DOCUMENT EXCERPT:
——————————
Leverages existing microplex: No architectural changes needed
Handles 90% of constraints: Post-processing fixes obvious violations
Incremental path: Can add more sophisticated approaches later
Practical: Microsimulation models mostly treat households atomically anyway

Limitations#

Post-processing can’t enforce complex joint distributions
May slightly distort learned correlations
Not guaranteed to match all training data properties

How PolicyEngine Handles This#

PolicyEngine uses a different approach entirely - it doesn’t synthesize microdata at all. Instead:

Source microdata (CPS/ACS) already has hierarchical structure

Entity definitions in PolicyEngine Core:

class Person(Entity):
    key = "person"

class TaxUnit(GroupEntity):
    key = "tax_unit"
    roles = [Head, Spouse, Dependent]

class Household(GroupEntity):
    key = "household"

Projectors handle cross-level calculations:
- entity_to_person_projector: Broadcast household income to all members
- first_person_to_entity_projector: Use head’s age for tax unit age

Reweighting operates at household level:

# Reweight to match state populations
reweight(microdata, targets={"state": {...}})

Key insight: For tax-benefit microsimulation, you rarely need to synthesize new household structures. You just reweight existing ones to match population margins.

Recommendations#

For microplex v1: Hybrid Flattening + Post-Processing#

# Example workflow
from microplex import Synthesizer, enforce_hierarchy

# 1. Train on flattened data
synth = Synthesizer(
    target_vars=["age", "earnings", "household_income"],
    condition_vars=["education", "region"],
)
synth.fit(flattened_cps)

# 2. Generate
synthetic = synth.generate(new_demographics)

# 3. Enforce consistency (new utility function)
synthetic = enforce_hierarchy(
    synthetic,
    household_id="household_id",
    shared_vars=["household_income", "region"],
    relationship_constraints={
        "spouse_age_diff": {"max": 20},
        "child_age": {"max_parent_diff": 18},
    }
)

Implementation effort: Low (1-2 weeks)
——————————
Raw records
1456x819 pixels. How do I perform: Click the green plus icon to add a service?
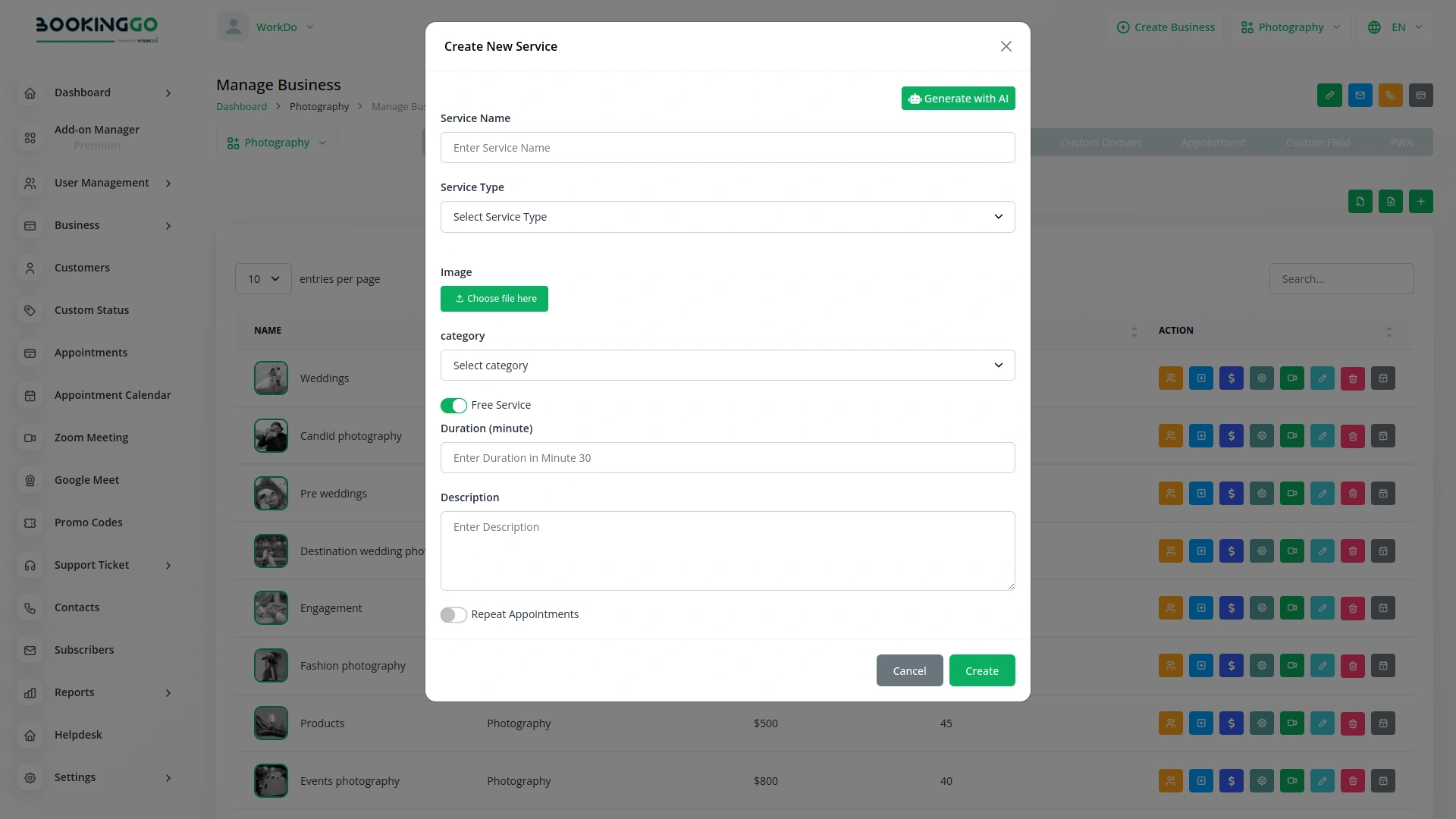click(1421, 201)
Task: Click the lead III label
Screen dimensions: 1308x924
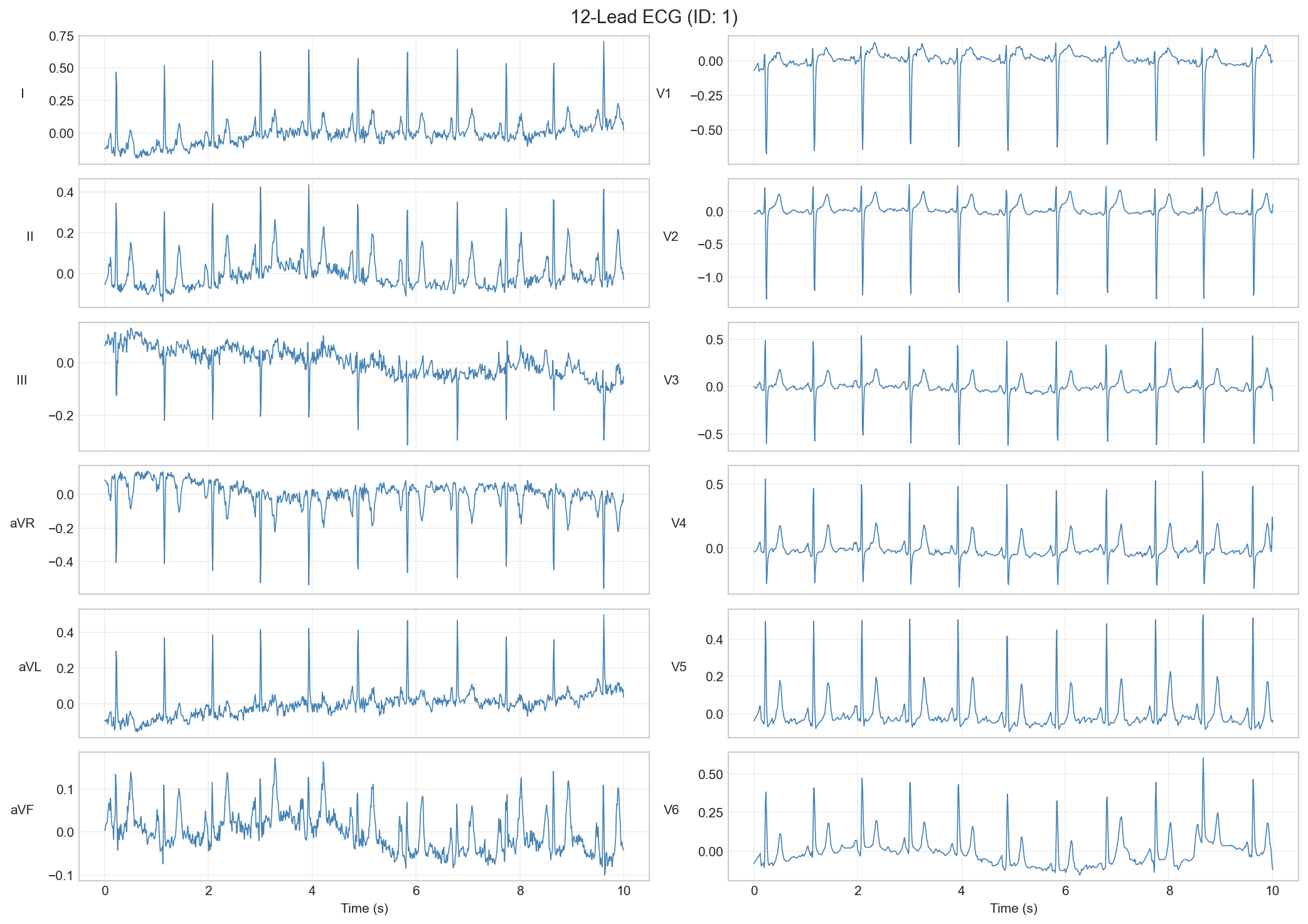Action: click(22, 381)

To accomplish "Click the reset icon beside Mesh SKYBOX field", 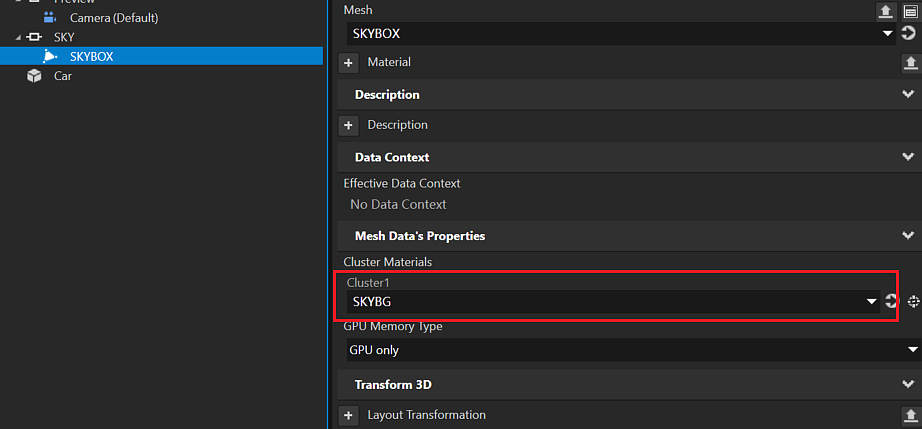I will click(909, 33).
——————————
EXERCISE TASKS:
a: List each limitation named under the "Limitations" heading of the microplex design document above.
b: Continue the microplex design document from the point at which it ends.

ANSWER LIST:
a:
- Post-processing can't enforce complex joint distributions
- May slightly distort learned correlations
- Not guaranteed to match all training data properties

b:
Modify Synthesizer.generate() to accept household_id
Add enforce_hierarchy() utility function
Document hierarchical use cases

For microplex v2: Top-Down Hierarchical#

When you need true joint modeling:

from microplex import HierarchicalSynthesizer

synth = HierarchicalSynthesizer(
    levels={
        "household": {
            "target_vars": ["income", "size"],
            "condition_vars": ["region"],
        },
        "person": {
            "target_vars": ["age", "earnings"],
            "condition_vars": ["household_income", "household_size"],
            "parent_level": "household",
        },
    }
)

Implementation effort: Medium (4-6 weeks)

New HierarchicalSynthesizer class
Training pipeline for nested models
Aggregation constraint enforcement

For microplex v3: Copula/GNN Approaches#

If you need:

Perfect correlation preservation
Transferability across populations
State-of-the-art quality

See research papers:

Implementation effort: High (3-6 months)

Practical Considerations#

Storage Format#

For hierarchical data, use denormalized tables:

persons.parquet:
  person_id | household_id | tax_unit_id | age | earnings

households.parquet:
  household_id | income | size | region

tax_units.parquet:
  tax_unit_id | household_id | income | filing_status

Then join when needed:

# For synthesis, flatten
training_data = (
    persons
    .merge(households, on="household_id")
    .merge(tax_units, on="tax_unit_id")
)

# For microsimulation, keep normalized
sim.load_persons(persons)
sim.load_households(households)
sim.calculate("tax_liability")

Reweighting Level#

Always reweight at the household level:

from microplex import Reweighter

# CORRECT: Household-level reweighting
reweighter = Reweighter()
weighted = reweighter.fit_transform(
    households,  # One row per household
    targets={"state": {...}},
)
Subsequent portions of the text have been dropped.